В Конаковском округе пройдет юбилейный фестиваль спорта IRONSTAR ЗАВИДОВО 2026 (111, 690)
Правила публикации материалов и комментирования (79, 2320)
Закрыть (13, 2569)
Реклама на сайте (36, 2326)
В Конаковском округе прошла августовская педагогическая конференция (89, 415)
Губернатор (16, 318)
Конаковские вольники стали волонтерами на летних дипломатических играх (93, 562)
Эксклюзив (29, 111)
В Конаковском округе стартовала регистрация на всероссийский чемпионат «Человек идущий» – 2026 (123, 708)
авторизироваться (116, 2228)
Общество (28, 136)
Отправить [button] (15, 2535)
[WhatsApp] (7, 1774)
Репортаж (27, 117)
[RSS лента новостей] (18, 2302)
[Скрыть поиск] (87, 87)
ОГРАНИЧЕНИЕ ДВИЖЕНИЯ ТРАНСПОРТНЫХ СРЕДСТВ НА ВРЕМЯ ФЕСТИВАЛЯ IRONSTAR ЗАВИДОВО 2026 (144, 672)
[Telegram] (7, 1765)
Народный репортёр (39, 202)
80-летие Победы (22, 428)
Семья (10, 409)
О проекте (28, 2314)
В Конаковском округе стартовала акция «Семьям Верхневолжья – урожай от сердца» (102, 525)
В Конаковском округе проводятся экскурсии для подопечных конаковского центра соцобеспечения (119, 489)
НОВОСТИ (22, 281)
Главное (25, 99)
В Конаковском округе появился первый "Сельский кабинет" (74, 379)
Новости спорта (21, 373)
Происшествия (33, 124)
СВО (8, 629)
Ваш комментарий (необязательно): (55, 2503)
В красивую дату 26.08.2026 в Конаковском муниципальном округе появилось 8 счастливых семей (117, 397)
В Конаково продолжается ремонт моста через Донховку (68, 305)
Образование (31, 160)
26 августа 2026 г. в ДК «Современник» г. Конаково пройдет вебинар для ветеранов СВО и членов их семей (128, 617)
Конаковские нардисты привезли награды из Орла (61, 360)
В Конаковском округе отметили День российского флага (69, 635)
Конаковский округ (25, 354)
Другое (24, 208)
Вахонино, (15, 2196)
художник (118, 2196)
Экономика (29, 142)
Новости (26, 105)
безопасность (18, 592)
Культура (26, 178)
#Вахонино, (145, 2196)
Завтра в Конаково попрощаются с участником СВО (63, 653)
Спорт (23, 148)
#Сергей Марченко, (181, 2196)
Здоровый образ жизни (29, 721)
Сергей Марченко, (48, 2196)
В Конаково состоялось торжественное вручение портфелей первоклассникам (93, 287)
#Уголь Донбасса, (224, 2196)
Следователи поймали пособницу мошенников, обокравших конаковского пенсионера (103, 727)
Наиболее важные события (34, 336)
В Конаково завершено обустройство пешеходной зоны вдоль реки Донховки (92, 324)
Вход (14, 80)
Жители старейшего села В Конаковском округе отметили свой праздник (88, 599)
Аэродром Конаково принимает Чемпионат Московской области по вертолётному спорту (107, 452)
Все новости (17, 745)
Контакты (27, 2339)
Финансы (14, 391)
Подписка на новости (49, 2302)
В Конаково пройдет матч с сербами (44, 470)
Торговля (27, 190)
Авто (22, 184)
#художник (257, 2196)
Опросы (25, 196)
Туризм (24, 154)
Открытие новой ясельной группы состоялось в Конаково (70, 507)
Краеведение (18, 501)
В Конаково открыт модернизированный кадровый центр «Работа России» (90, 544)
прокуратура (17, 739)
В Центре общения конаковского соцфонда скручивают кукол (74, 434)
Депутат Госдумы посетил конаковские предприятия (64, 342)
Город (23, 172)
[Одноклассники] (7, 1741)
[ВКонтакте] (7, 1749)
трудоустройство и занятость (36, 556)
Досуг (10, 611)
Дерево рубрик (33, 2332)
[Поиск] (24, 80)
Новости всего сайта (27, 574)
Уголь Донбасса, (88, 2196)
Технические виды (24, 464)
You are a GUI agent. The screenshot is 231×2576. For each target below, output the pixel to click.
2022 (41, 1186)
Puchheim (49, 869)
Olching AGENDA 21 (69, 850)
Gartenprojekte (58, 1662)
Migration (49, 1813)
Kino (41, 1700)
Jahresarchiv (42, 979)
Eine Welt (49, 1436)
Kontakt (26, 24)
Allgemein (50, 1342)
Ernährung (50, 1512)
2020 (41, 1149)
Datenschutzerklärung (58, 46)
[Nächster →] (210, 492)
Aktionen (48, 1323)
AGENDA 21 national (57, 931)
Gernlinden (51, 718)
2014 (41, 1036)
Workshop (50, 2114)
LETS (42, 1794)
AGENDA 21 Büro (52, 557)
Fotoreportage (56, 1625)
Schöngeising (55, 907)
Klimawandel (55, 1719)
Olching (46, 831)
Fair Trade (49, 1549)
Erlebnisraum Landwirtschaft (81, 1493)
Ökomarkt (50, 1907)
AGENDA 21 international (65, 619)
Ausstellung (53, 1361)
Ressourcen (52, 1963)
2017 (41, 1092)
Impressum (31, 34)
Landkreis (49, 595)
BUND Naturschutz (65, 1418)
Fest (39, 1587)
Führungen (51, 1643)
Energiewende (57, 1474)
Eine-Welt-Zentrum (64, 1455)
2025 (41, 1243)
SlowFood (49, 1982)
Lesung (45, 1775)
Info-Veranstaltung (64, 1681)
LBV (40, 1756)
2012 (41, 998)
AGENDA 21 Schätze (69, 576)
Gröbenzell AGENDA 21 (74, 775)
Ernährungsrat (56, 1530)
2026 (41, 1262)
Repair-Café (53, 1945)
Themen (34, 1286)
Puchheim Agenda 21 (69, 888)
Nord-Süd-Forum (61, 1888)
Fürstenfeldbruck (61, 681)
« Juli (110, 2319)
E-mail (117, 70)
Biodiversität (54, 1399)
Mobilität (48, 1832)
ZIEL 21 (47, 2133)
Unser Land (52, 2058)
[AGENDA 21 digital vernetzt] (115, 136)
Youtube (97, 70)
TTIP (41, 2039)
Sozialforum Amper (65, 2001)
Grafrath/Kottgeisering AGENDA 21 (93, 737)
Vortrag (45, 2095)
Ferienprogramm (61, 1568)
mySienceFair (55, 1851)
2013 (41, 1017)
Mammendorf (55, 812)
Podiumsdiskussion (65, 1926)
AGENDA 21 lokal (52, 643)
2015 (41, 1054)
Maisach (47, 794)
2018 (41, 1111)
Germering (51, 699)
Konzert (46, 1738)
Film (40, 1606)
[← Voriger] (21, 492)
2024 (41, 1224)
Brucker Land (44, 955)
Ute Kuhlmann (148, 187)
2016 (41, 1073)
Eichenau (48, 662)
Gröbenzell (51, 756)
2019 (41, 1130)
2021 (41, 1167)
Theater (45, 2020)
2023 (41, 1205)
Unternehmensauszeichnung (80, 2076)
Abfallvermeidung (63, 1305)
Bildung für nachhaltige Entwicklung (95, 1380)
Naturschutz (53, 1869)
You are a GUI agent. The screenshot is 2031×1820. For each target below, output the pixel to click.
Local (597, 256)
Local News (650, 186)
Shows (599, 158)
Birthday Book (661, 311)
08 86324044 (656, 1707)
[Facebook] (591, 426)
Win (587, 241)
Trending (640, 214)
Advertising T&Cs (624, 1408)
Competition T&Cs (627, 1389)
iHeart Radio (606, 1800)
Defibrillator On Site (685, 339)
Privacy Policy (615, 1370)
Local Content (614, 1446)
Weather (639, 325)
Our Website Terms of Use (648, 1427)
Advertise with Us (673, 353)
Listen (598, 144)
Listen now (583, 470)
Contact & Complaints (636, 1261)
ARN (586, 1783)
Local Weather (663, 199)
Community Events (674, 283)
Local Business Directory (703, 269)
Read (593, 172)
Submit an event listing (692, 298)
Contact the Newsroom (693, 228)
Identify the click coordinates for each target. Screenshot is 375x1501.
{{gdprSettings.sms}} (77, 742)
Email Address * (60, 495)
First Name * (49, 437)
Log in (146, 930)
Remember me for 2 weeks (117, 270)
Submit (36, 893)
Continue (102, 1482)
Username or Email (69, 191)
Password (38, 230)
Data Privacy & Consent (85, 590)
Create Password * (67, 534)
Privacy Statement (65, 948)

·····

### DESCRIPTION OF THE TASK
All lines in the listing above between the line with "Ökomarkt (50, 1907)" and the line with "SlowFood (49, 1982)", inclusive, should be set down exactly, and no line outside that range.

### RESULT
Ökomarkt (50, 1907)
AGENDA 21 international (65, 619)
Ausstellung (53, 1361)
Ressourcen (52, 1963)
2017 (41, 1092)
Impressum (31, 34)
Landkreis (49, 595)
BUND Naturschutz (65, 1418)
Fest (39, 1587)
Führungen (51, 1643)
Energiewende (57, 1474)
Eine-Welt-Zentrum (64, 1455)
2025 (41, 1243)
SlowFood (49, 1982)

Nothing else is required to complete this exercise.